EU, Australia, UN launch twin projects to normalize lives of ex-combatants in Mindanao

The European Union (EU), along with the Australian government and the United Nations launched two projects to normalize the lives of former combatants in Mindanao and their families by assisting them to obtain legal identities and providing access to sustainable livelihood.

In a ceremony on Wednesday, June 15, EU Ambassador Luc Véron, together with Australian Ambassador Steven Robinson, and UN Resident Coordinator Gustavo Gonzalez flew to Mindanao for the launching of Access to Legal Identity and Social Services for Decommissioned Combatants (ALIAS-DC) project.

After decades of conflict, obtaining a legal identity through birth certificates is a first step for former combatants in their re-engagement into civilian life. Access to the peace dividends also involves re-creating viable livelihoods in previously armed camps. To achieve these goals of normalization requires strong partnerships between all stakeholders.

Also launched was the Programme on Assistance for Camp Transformation through Inclusion, Violence Prevention and Economic Empowerment (PROACTIVE) that seeks to promote economic income and sustainable livelihoods, community resilience and security.

Véron said the two projects were designed in partnership with the Office of Presidential Adviser of Peace, Reconciliation and Unity (OPAPRU) and the Bangsamoro Transition Authority.

Both ALIAS-DC and PROACTIVE will support the normalization of Camp Bilal (Lanao provinces), Camp Bushra (Lanao del Sur), Camp Abubakar (Maguindanao), Camp Rajamuda (North Cotabato/Maguindanao), Camp Badre (Maguindanao), and Camp Omar (Maguindanao).

The EU, he said, is in Mindanao to support the work of the Bangsamoro Transitional Government and the OPAPRU to further consolidate the peace process. Since 2020, the European block has invested over 105 million euro (about Php9 billion) in projects covering both development and capacity building for the transition.

“We are happy to be partnering with Australia and the UN on normalisation, since enhancing the normalisation track -allowing for all the people engaged in the conflict to lead peaceful and productive lives without leaving anyone behind–is crucial to build lasting peace”, said Véron.

As another long-time supporter of the peace process and normalization in Mindanao, Australian Ambassador Robinson said, “I’m glad that we are helping provide such foundational assistance to former combatants. Identity documents are something that many of us take for granted, but if you lack these you can find yourself locked out of education, health, work, and wider opportunities to participate in society. I hope these documents will help kick-start the process to transform these camps into peaceful communities.”

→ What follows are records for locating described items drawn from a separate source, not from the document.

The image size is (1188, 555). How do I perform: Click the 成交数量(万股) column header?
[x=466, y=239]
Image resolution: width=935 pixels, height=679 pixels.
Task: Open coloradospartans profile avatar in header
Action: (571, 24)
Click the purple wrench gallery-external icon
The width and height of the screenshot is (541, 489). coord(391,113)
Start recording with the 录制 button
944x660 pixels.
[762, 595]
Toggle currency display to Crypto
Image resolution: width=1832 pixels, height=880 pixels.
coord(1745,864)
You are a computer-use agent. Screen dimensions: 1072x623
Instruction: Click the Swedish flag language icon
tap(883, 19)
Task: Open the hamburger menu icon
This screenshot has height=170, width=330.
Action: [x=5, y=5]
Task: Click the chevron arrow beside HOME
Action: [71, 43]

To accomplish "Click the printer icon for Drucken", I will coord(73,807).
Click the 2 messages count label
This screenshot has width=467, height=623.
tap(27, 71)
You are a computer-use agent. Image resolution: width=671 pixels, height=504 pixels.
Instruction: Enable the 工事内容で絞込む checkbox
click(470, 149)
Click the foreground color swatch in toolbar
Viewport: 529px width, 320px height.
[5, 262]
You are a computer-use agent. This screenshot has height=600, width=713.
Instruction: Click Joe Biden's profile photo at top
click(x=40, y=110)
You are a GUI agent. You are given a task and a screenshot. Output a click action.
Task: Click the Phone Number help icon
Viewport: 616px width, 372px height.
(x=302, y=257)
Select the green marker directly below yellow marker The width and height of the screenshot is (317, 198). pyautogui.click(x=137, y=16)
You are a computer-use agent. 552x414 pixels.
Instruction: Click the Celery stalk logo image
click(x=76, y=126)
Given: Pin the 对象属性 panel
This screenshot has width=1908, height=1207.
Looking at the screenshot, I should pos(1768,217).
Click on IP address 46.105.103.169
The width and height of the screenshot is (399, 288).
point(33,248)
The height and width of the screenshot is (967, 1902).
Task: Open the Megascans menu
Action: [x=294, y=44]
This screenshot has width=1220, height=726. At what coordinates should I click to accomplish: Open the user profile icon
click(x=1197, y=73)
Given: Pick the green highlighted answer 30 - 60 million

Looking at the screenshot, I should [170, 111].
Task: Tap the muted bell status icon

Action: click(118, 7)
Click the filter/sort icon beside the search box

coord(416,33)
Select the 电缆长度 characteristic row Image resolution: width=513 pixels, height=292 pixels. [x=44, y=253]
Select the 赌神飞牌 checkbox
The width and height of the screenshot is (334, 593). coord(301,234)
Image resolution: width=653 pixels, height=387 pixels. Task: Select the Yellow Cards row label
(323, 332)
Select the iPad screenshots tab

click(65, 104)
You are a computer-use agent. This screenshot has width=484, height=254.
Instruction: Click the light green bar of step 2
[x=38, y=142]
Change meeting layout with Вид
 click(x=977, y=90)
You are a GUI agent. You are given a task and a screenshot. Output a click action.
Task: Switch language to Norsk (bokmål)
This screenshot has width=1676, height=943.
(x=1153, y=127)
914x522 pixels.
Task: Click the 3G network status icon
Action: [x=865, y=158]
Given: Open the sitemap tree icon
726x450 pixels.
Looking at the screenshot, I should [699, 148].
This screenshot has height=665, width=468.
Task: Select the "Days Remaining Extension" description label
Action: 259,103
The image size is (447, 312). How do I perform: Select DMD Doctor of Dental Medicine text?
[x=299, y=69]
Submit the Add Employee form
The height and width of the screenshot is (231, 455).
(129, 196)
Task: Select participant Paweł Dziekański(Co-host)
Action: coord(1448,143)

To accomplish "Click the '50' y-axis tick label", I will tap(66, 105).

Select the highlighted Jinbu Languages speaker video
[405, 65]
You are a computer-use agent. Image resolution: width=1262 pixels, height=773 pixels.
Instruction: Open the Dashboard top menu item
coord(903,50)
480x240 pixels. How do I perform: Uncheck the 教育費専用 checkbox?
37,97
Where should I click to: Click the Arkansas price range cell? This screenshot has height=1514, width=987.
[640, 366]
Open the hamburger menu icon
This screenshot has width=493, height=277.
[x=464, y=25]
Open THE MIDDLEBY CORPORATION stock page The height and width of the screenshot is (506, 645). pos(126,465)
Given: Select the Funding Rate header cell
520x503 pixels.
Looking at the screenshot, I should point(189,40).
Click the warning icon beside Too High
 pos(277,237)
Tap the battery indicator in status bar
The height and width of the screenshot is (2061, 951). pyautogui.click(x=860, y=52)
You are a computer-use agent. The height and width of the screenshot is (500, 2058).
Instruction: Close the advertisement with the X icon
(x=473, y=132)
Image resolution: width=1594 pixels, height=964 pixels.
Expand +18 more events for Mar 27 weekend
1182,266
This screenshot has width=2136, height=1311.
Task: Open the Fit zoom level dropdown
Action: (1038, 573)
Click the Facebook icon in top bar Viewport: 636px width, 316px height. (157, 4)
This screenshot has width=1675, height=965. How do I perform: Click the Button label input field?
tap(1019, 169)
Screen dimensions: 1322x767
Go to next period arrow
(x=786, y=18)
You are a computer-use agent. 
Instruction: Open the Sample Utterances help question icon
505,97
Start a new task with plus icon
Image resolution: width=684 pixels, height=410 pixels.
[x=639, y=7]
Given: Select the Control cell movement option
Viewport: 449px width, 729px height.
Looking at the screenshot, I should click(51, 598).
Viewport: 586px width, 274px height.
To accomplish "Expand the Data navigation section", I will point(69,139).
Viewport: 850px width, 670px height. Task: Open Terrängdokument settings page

Robinson believes that the support of the global community is essential to the peace process in Mindanao, saying “no country can do this all on its own.”

As for Gonsalez, he said the UN is proud of being part of the collective investment jointly with the BTA, OPAPRU and development partners, Australia and the European Union.

The EU office in Manila explained that the ALIAS DC project will provide 31,000 former combatants, their families, the Bangsamoro Islamic Women’s Brigade (BIWAB), and members of communities surrounding MILF camps from marginalised sectors such as internally displaced persons and indigenous people, with birth registration.

With legal identity, it means that the former combatants and their families can hold their own certificates of live births, able to cross checkpoints freely and gain access to basic services and social protection.

The NGO IDEALS will be carrying this initiative forward to 2023 with Php 62.41 million funding from the EU and Php18.1 million funding from Australia.

In addition, PROACTIVE will work with commanders to create viable livelihoods in previously armed camps by supporting the formation of social enterprises, offering individual agricultural and non-agricultural livelihood trainings and assistance packages, and improving access to basic services and social infrastructure.

The project will also work on transforming conflict and creating a culture of peace by enhancing the capacities and participation of local stakeholders—including women, youth, and faith-based leaders in community development and peacebuilding. Implemented by the UNDP, the project is co-funded by the EU for Php 221 million.